Bereitgestellter Auszug:
↓

Zu all den schlechten Nachrichten in diesen aufgewühlten Zeiten kommt nun auch noch diese: Die Stimme des deutschen Snooker-Sports ist verstummt. Rolf Kalb, 64, hat das Mikrophon nach der epischen Weltmeisterschaft in Sheffield, die der Engländer Kyren Wilson mit 18:14 gegen den Waliser Jak Jones gewann, endgültig zur Seite gelegt. Natürlich mit dem für ihn typischen, aber irgendwie auch ikonischen Satz: "Glück auf wünscht Ihr/Euer Rolf Kalb."

Snooker ist das Gegenteil von Kampfsport, Formel 1 oder Fußball. Das WM-Finale dauerte nicht eineinhalb Stunden, sondern zwei Tage. Auf dem riesigen Tisch werden Bälle unterschiedlicher Farben hin und hergeschoben und im besten Fall in der richtigen Reihenfolge in sechs verdammt kleinen Taschen versenkt. Manchmal überlegen Spieler fünf Minuten, ehe sie zu einem Stoß ansetzen.

↑

Zu erledigende Aufgaben:
- 1) Mit welchem Ergebnis gewann Kyren Wilson laut dem Auszug das WM-Finale gegen Jak Jones?
- 2) Geben Sie aus dem Auszug alles ab „Snooker ist das“ bis hinunter zu „einem Stoß ansetzen.“ wortgetreu wieder.

Bereitgestellte Daten:
↓

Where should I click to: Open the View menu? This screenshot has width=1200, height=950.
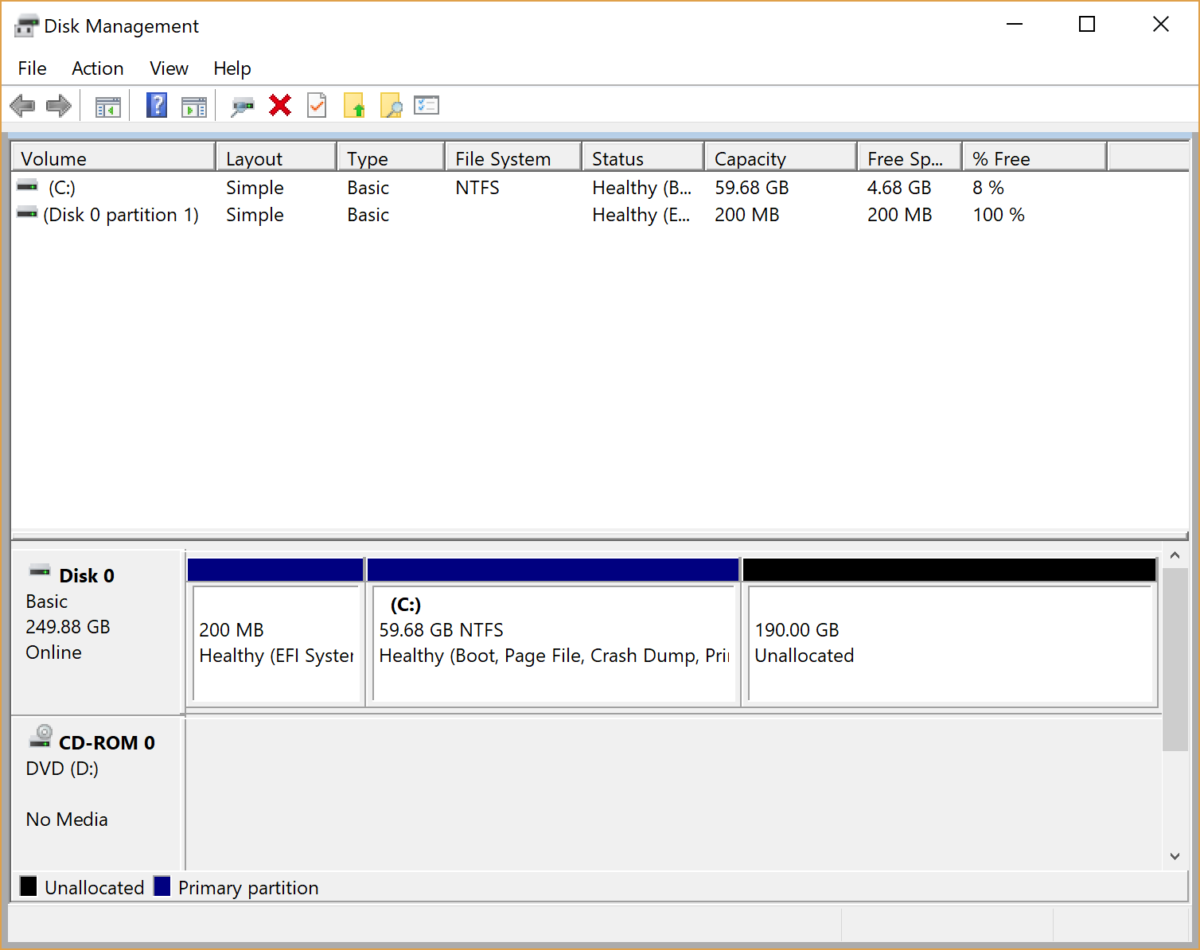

↑

Antworten je Aufgabe:
- 1) Mit 18:14.

- 2)
Snooker ist das Gegenteil von Kampfsport, Formel 1 oder Fußball. Das WM-Finale dauerte nicht eineinhalb Stunden, sondern zwei Tage. Auf dem riesigen Tisch werden Bälle unterschiedlicher Farben hin und hergeschoben und im besten Fall in der richtigen Reihenfolge in sechs verdammt kleinen Taschen versenkt. Manchmal überlegen Spieler fünf Minuten, ehe sie zu einem Stoß ansetzen.